▶ MATERIAL PROVIDED:
※ ※ ※

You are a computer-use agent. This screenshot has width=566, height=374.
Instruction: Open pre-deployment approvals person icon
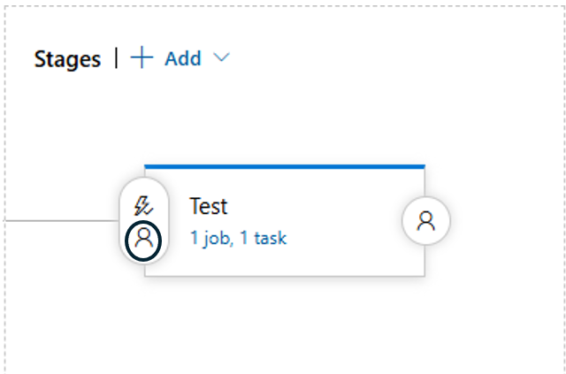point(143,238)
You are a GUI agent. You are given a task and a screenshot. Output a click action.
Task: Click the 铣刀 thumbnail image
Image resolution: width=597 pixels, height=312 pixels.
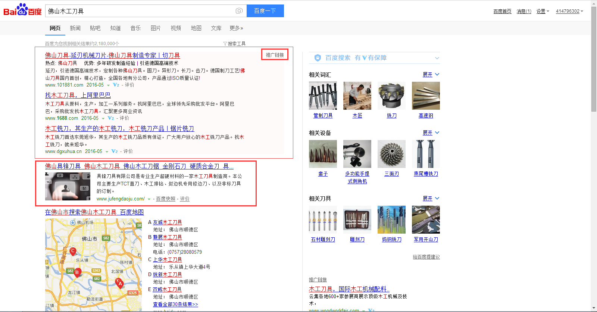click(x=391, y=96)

※ ※ ※

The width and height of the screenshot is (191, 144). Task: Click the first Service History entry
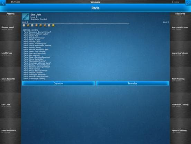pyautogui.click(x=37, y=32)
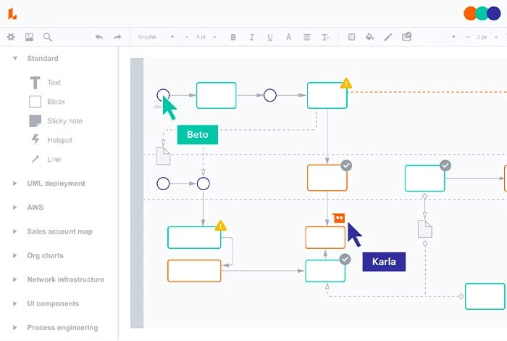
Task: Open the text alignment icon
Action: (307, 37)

※ ※ ※

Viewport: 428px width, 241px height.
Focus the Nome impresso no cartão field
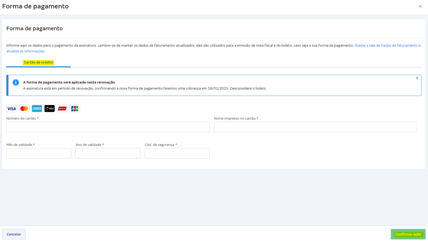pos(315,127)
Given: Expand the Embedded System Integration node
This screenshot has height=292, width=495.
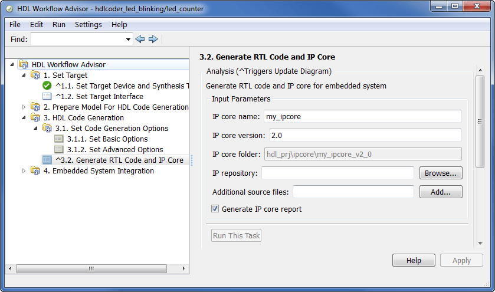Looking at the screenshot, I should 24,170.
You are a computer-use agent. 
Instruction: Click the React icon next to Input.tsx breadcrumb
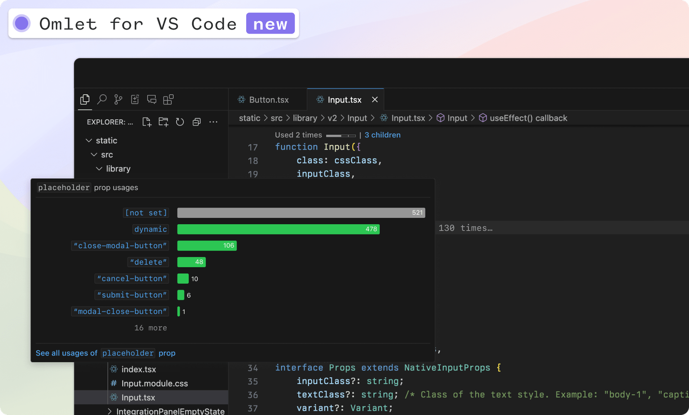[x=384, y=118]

※ ※ ※

▶ DIRECTIONS FOR THIS TASK:
Show every line from the entries above in which "agent" appears.

▶ ANSWER BOX:
You are a computer-use agent. This screenshot has width=566, height=374.
You are a GUI agent. You are given a task and a screenshot. Output a click action.
You are a computer-use agent. 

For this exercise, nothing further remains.